Assess secondary efficacy outcomes, including the efficacy of LDX through the open-label maintenance period, using the clinician-administered ADHD-RS-IV and a global clinical measure of improvement, the CGI-I.
Assess the impact of LDX on the perception of health state preferences, health-related quality of life (HRQoL), and the relationship between changes in the core symptoms of ADHD and changes in functional outcomes, using the Health Utilities Index – Mark 2 (HUI-2), the Child Health and Illness Profile, Child Edition: Parent Report Form (CHIP-CE:PRF), and the Weiss Functional Impairment Rating Scale – Parent (WFIRS-P), respectively.
Evaluate the long-term safety of LDX based on the occurrence of treatment-emergent adverse events (TEAEs), specific evaluation of blood pressure and pulse, electrocardiogram (ECG) results, clinical laboratory test results, and physical examination findings.
Monitor subject safety based on responses to the Brief Psychiatric Rating Scale for Children (BPRS-C) and the Columbia-Suicide Severity Rating Scale (C-SSRS).
The primary efficacy endpoint for each subject was treatment failure at the end of the randomised withdrawal period.

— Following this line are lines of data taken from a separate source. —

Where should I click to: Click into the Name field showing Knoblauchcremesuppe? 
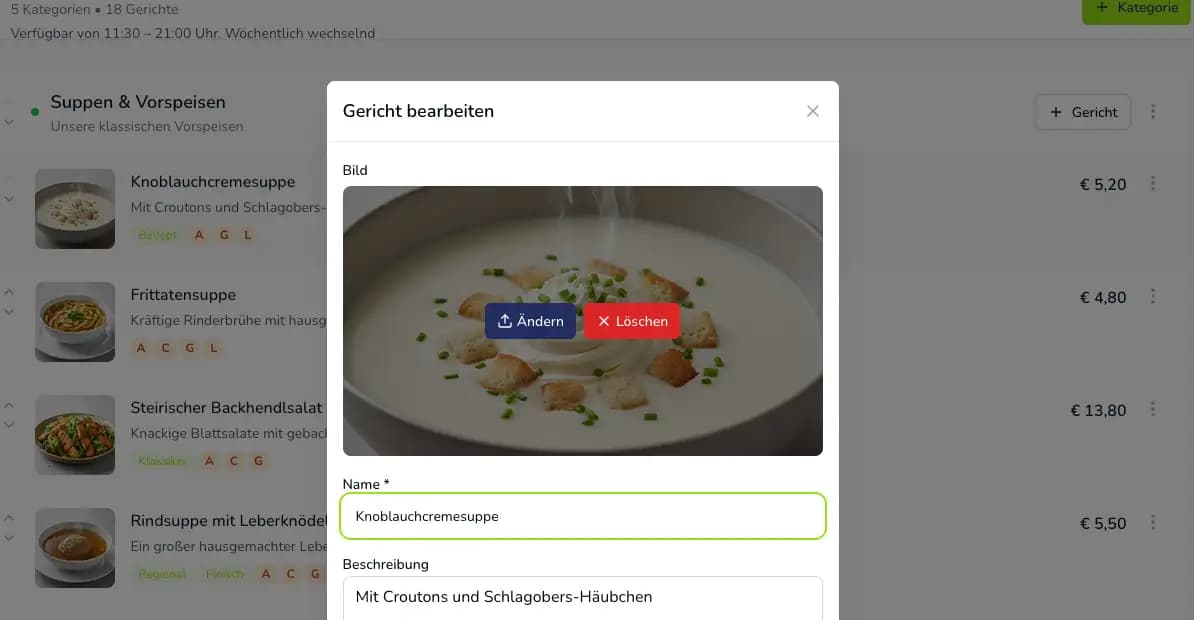click(x=584, y=516)
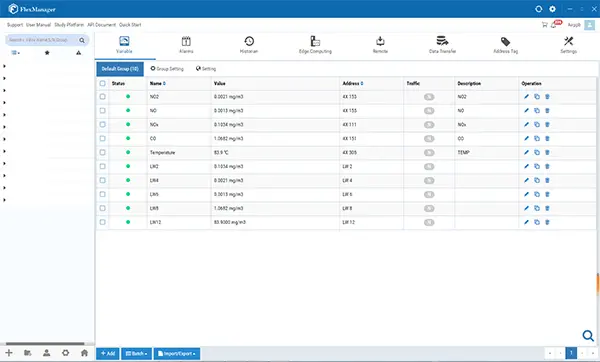Toggle the Traffic switch for the NOx row
The height and width of the screenshot is (362, 600).
click(x=429, y=125)
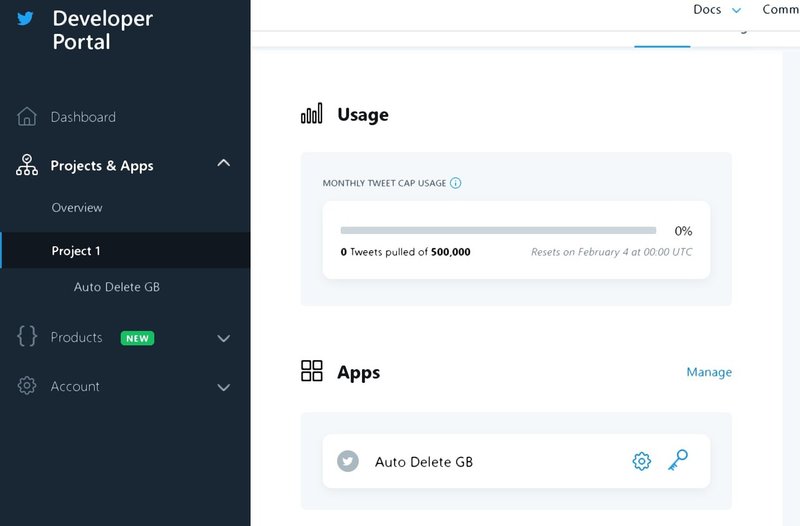Viewport: 800px width, 526px height.
Task: Open Auto Delete GB app settings gear
Action: pos(642,461)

Secondary endpoints of the study were:
The change from baseline of the ADHD-RS-IV at each visit
The CGI-I at each applicable visit
The HUI-2, CHIP-CE:PRF, and WFIRS-P at each applicable visit

Latest news:

* On May 23, 2012, at the EUNETHYDIS 2nd International ADHD Conference, the specialty biopharmaceutical company Shire presented results of the phase 3 study which demonstrated the long-term maintenance of efficacy of lisdexamfetamine dimesylate (LDX) in children and adolescents aged 6 to 17 years with Attention-Deficit/Hyperactivity Disorder (ADHD) (Coghill D, Banaschewski T, Lecendreux M et al. Maintenance of efficacy of lisdexamfetamine dimesylate in children and adolescents with attention-deficit/hyperactivity disorder: randomized-withdrawal design. Poster presented at the EUNETHYDIS 2nd International ADHD conference 23 - 25 May 2012, Barcelona, Spain. 2012).

Children and adolescents diagnosed with ADHD were treated with LDX (30, 50 or 70mg/day)1 during an open-label period (comprising dose optimisation, maintenance, and fixed dose periods) of at least 26 weeks before entering a 6-week1 double-blind randomised withdrawal period, where subjects received either LDX or placebo.1 Results showed maintenance of efficacy in children and adolescents who continued to receive LDX, as demonstrated by a significantly lower proportion of ADHD treatment failures (13.5%) in this group, compared with placebo (65.8%); and the majority of placebo-treated subjects who met protocol-defined ADHD symptom relapse criteria did so within 2 weeks following randomisation.1 The overall nature, pattern, and incidence of treatment-emergent adverse events (TEAEs) were also consistent with those reported in other LDX studies in ADHD.

This study is a critical element of the European submission package. A European MAA (Marketing Authorisation Application) for LDX was accepted for review in January 2012.